Orbán rientra perfettamente nel profilo del populista  dell’analisi  di Muller.
Orbàn è antipluralista: non accetta i risultati delle elezioni del 2002 (perse inaspettatamente contro la sinistra liberista dopo un buon quadriennio di governo, allora affermò: “non si può permettere alla nazione di non governare”) e non riconosce la sconfitta subita al referendum sulle quote migranti, al contrario è il 38% di voti favorevoli ricevuto a rappresentare la maggioranza della nazione ungherese.

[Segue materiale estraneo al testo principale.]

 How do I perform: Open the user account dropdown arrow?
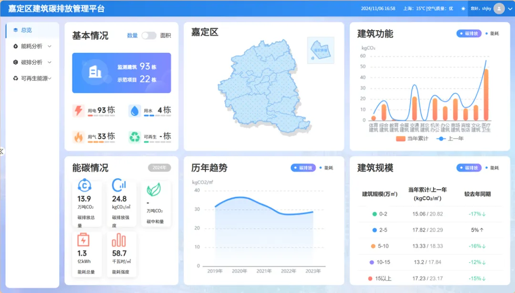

Orban è moralista: si pone come unico portavoce dei valori della nazione (e gli altri diventano hazaárulók, traditori della patria), ma lo è anche esplicitamente con la riforma della vendita dei tabacchi e i vetri opachi che ogni tabaccheria deve avere (tipo ambulatorio d’ospedale) in modo da non traviare  i giovani, la nazionalizzazione del gioco d’azzardo, l’introduzione dell’ora di etica obbligatoria nei licei. Diventa poi (insieme al Venezuela di Chavez) protagonista della seconda parte del libro quando si analizza il populismo al potere, che non perde le sue qualità di movimento di protesta (con le sue frequenti invettive contro l’Unione Europea e il finanziere statunitense di origine ungherese George Soros, preso nell’ultimo anno come antagonista, capo della grande finanza internazionale liberalista che si intromette e detta legge negli affari interni ungheresi), si basa su un clientelismo di massa, scambio di favori materiali e immateriali,  (segue da pag. 6) in cambio di voti, alla luce del sole: solo una parte del popolo è il vero popolo e merita il supporto dello stato con posti di lavoro e vanzamenti di carriera. Si crea così un nuovo strato sociale di fedelissimi asservito al potere. Istituisce un rapporto diretto col suo popolo governando con consultazioni nazionali, plebisciti, referendum.